# Exercise directions
Copy every record exactly, leaving the pictures out.

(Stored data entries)

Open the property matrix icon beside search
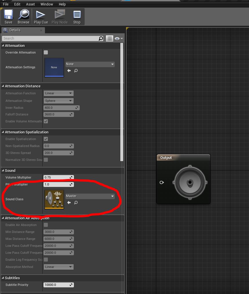Viewport: 249px width, 294px height. pos(109,38)
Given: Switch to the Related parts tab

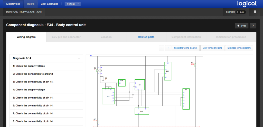Looking at the screenshot, I should (146, 37).
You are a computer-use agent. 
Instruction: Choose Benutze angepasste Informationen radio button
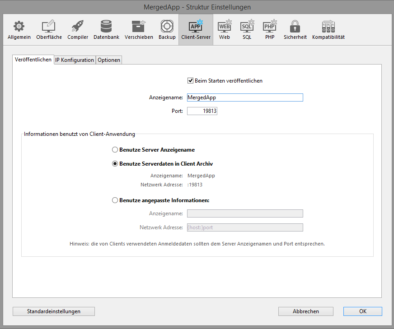(x=115, y=200)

# Answer to this problem
Open the property matrix icon beside search
Viewport: 249px width, 294px height. pos(109,38)
Given: Switch to the Related parts tab

Looking at the screenshot, I should (146, 37).
You are a computer-use agent. 
Instruction: Choose Benutze angepasste Informationen radio button
(x=115, y=200)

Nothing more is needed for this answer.